Cependant, malgré toute sa passion, elle ne s'épanouit pas. Elle végète. Ce qui lui faudrait, à l'image de certains grands groupes qu'elle chérit, c'est trouver un binôme, une sœur d'armes, un Steven Tyler à elle (1), ou autres Robert Plant et Mick Jagger.
La nuit, elle maraude, espérant trouver chaussure à son pied (et question pompes, les escarpins ne sont pas son genre ; plutôt que chaussons de vair, elle arbore bottines, bottes ou santiags), et finit par tomber sous le charme de Molly Sides (qui commençait d'ailleurs à avoir une petite réputation scénique locale). A son sens, cette dernière a tous les attributs d'une future star. Elle possède une voix et une présence magnétique.
Le courant passe entre elles et chacune abandonne son groupe respectif pour partir sur de nouvelles bases. Après diverses moutures, et notamment après quelques difficultés à trouver un batteur solide et pugnace, le quatuor se stabilise avec Leah Julius à la basse et aux chœurs, et la cogneuse Ruby Dunphy à la batterie (qui venait tout juste d'emménager à Seattle).
Ensuite, c'est la routine. Compositions, travail acharné, écumage en règle de tous les clubs de Seattle et alentours, avec quelques raids avisés dans des boîtes californiennes. Ce qui se révèle être payant, attirant toujours de nouveaux curieux attirés par leur réputation grandissante. Parmi eux, Mike McCready, l'un des deux guitaristes de Pearl Jam.Totalement séduit, il leur propose, via son propre petit label indépendant, d'enregistrer leurs chansons. Un réel lien d'amitié se tisse entre les donzelles et McCready. Un premier single, "Velvet Noose" est envoyé en pâture au public, et se retrouve dans le film "Molly's Game", (succès de 2017 avec Jessica Chastain). Hélas, tout comme pour la chanson "Blow Away" de George Harrison, le titre est absent de la B.O. officielle.

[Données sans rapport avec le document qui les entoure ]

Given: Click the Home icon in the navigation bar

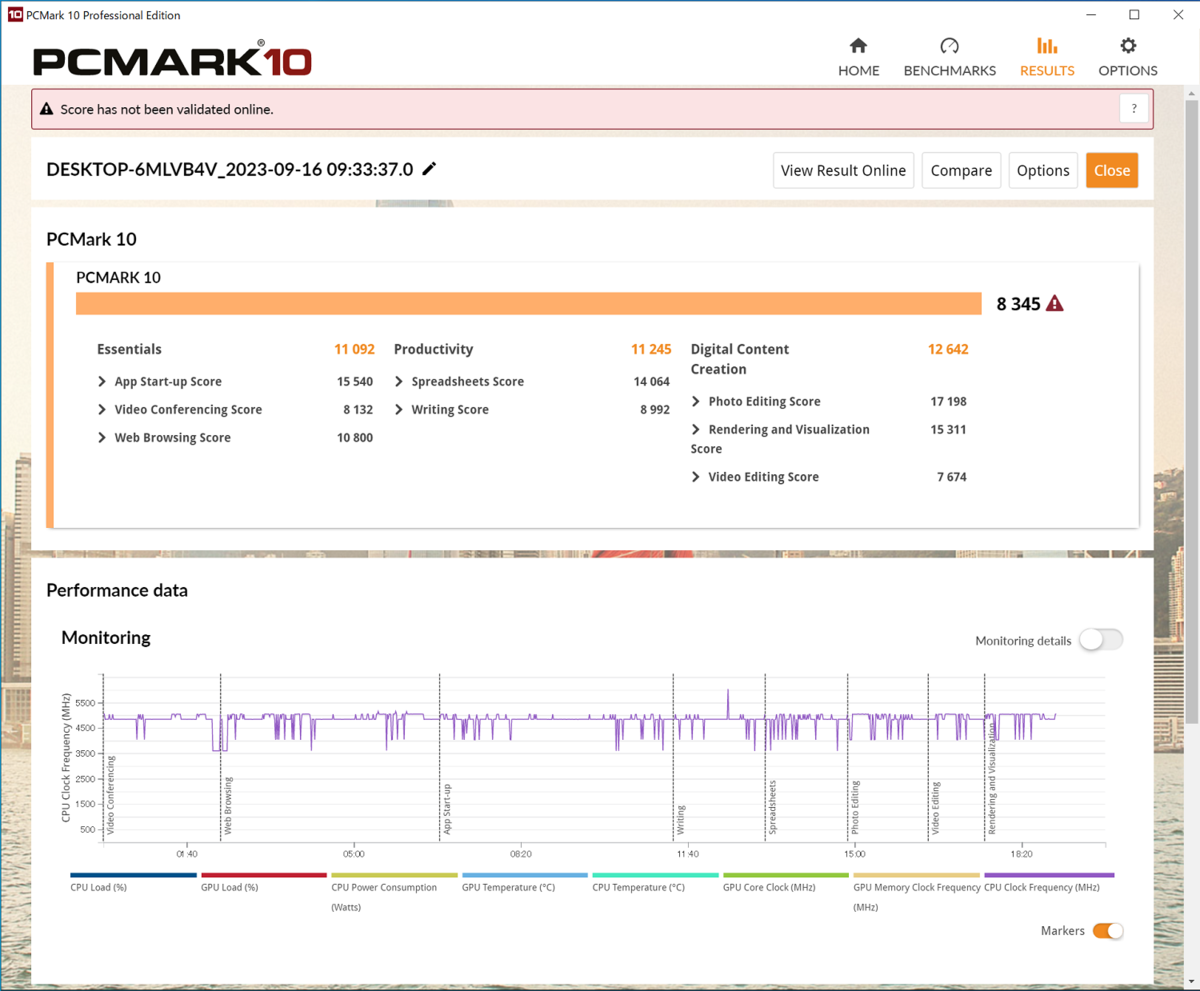Looking at the screenshot, I should (858, 45).
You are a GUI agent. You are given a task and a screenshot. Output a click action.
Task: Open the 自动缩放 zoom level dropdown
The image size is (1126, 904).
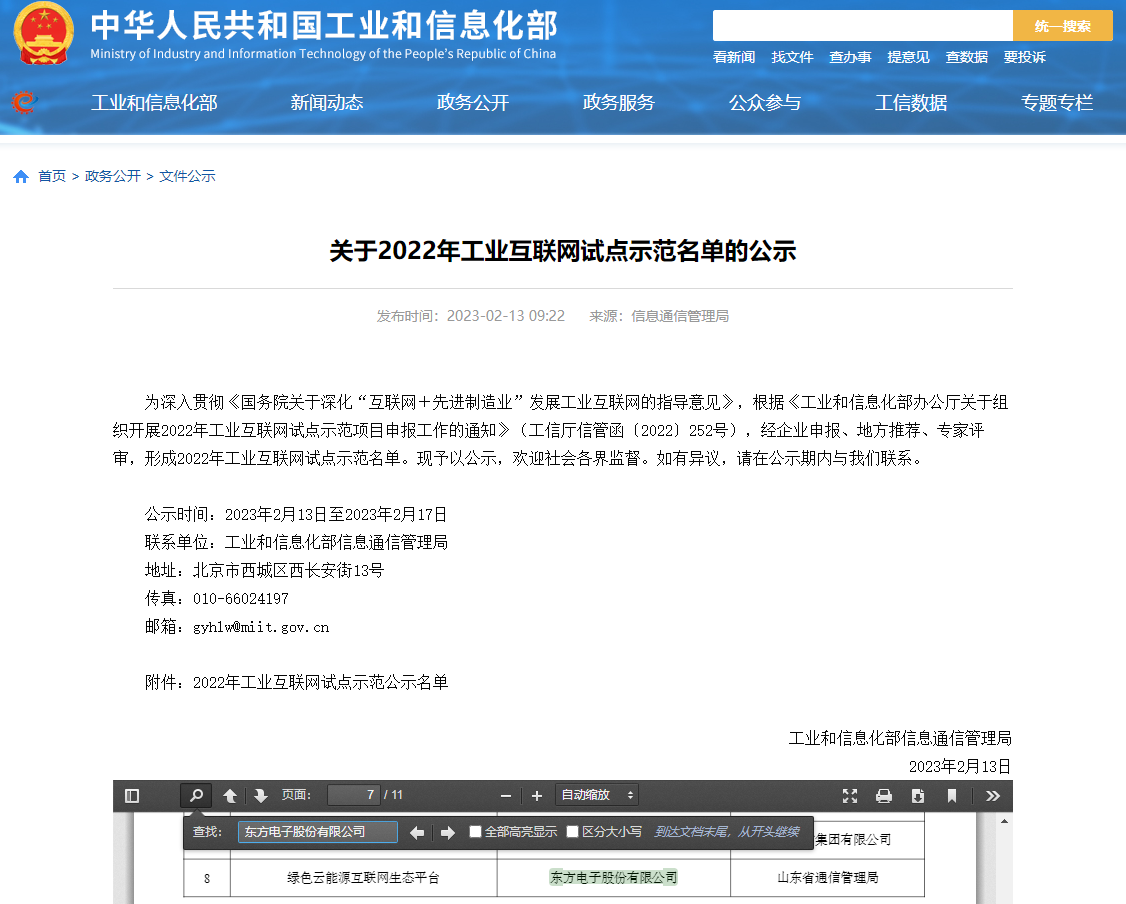[596, 795]
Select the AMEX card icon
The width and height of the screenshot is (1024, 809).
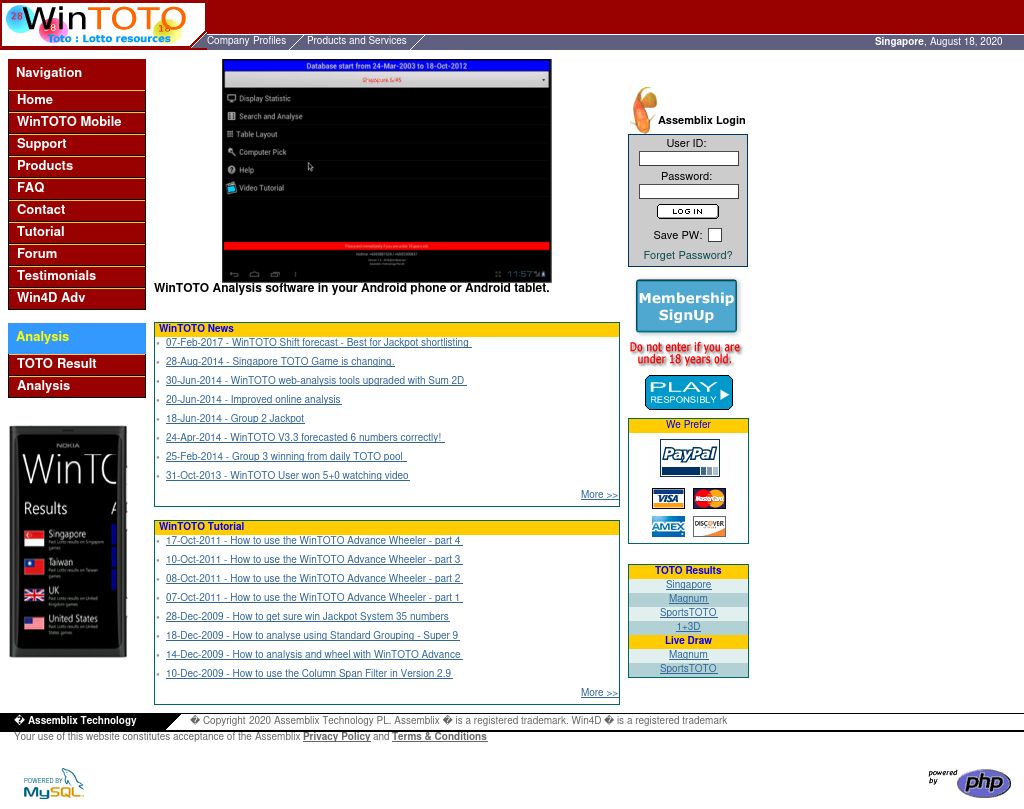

On passe à un cheveu d'une bonne pub.
Qu'importe ; au début de l'an 2018, un premier Ep tâte le terrain : "Greatest Tits".
En remplaçant le "H" de hits par un "T", ça devient, en traduction, "Les plus gros seins". C'est fin, délicat, et subtil 😊. En fait, c'est bien probablement une réaction provocatrice face à une société qui a depuis longtemps fait passer l'image avant la musique. Et des médias qui y travaillent, n'ayant aucun scrupule à encourager de jeunes poulains et pouliches à passer par la chirurgie plastique pour correspondre à leurs canons. Des instances reléguant bien souvent leurs "biens humains" à un rôle d'objet et de désir. Machisme et perversion. Dans une société où les implants mammaires et autres semblent être devenus la norme. Et encouragés.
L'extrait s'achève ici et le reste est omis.